Xerophaeus flavescens

Scientific classification
- Kingdom: Animalia
- Phylum: Arthropoda
- Subphylum: Chelicerata
- Class: Arachnida
- Order: Araneae
- Infraorder: Araneomorphae
- Family: Gnaphosidae
- Genus: Xerophaeus
- Species: X. flavescens
- Binomial name: Xerophaeus flavescens Purcell, 1907

= Xerophaeus flavescens =

- Authority: Purcell, 1907

Species of spider

Xerophaeus flavescens is a species of spider in the family Gnaphosidae. It is endemic to South Africa.

==Distribution==
Xerophaeus flavescens is endemic to the Western Cape and is known only from the type locality Clanwilliam.

==Habitat and ecology==
The species inhabits the Fynbos biome at an altitude of 136 m above sea level. Xerophaeus flavescens are free-living ground dwellers.

==Description==

Xerophaeus flavescens is known only from males. The colour is pale yellow, with the chelicerae and anterior part of the carapace reddish yellow.

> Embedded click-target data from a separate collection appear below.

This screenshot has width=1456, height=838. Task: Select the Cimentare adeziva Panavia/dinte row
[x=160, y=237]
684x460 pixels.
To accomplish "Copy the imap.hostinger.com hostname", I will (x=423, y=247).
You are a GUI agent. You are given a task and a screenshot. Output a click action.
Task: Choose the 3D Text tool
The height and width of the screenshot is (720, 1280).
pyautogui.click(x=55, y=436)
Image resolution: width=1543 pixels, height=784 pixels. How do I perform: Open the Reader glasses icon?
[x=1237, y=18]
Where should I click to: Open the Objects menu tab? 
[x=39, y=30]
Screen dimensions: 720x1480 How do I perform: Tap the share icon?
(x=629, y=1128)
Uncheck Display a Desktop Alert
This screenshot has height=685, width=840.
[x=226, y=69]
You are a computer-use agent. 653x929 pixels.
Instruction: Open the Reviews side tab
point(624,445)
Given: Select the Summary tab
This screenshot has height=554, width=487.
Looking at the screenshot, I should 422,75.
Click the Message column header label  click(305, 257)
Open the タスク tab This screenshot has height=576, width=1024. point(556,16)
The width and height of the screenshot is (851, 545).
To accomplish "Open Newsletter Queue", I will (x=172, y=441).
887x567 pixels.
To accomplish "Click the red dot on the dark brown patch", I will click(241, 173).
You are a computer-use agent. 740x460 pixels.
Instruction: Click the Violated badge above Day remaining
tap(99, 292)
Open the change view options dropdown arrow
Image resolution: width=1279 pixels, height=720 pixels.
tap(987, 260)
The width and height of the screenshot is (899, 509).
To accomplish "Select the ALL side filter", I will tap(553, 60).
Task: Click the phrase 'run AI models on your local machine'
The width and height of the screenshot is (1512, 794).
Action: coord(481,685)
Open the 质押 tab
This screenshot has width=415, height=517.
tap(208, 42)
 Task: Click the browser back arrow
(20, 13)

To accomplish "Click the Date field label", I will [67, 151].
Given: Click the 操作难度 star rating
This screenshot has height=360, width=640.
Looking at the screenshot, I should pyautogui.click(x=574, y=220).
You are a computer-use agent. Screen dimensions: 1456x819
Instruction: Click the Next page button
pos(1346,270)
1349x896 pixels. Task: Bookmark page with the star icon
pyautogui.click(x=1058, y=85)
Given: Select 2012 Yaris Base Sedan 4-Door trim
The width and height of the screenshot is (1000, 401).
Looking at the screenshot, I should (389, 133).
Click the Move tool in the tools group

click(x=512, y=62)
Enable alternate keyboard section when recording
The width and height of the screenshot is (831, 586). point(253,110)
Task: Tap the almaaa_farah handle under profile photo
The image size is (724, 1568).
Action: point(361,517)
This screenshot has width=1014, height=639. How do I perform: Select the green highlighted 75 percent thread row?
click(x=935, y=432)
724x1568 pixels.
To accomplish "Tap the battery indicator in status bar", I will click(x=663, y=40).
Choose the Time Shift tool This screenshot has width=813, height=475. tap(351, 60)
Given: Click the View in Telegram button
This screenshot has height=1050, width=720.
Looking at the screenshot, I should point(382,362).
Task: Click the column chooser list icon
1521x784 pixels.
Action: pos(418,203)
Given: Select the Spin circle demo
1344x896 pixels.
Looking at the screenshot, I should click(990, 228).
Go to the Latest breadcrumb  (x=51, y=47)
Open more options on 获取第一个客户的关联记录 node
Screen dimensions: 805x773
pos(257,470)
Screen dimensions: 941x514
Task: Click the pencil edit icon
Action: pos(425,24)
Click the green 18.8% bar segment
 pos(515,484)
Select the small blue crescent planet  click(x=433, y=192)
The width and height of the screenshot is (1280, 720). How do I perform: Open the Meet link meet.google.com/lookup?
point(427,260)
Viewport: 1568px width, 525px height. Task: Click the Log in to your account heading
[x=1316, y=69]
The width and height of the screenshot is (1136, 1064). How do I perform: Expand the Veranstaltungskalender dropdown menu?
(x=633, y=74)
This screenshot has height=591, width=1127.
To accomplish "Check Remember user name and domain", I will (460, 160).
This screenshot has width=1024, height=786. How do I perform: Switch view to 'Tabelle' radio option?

The opisthosoma is pallid, with dark hairs and yellow scutellum.

==Conservation==
Xerophaeus flavescens is listed as Data Deficient for taxonomic reasons. The material is very old and too little is known about the location, habitat and threats of this taxon for an assessment to be made. More sampling is needed to collect females and determine the species' range.

==Taxonomy==
The species was originally described by W. F. Purcell in 1907 from Clanwilliam. The species has not been revised and is known only from the male.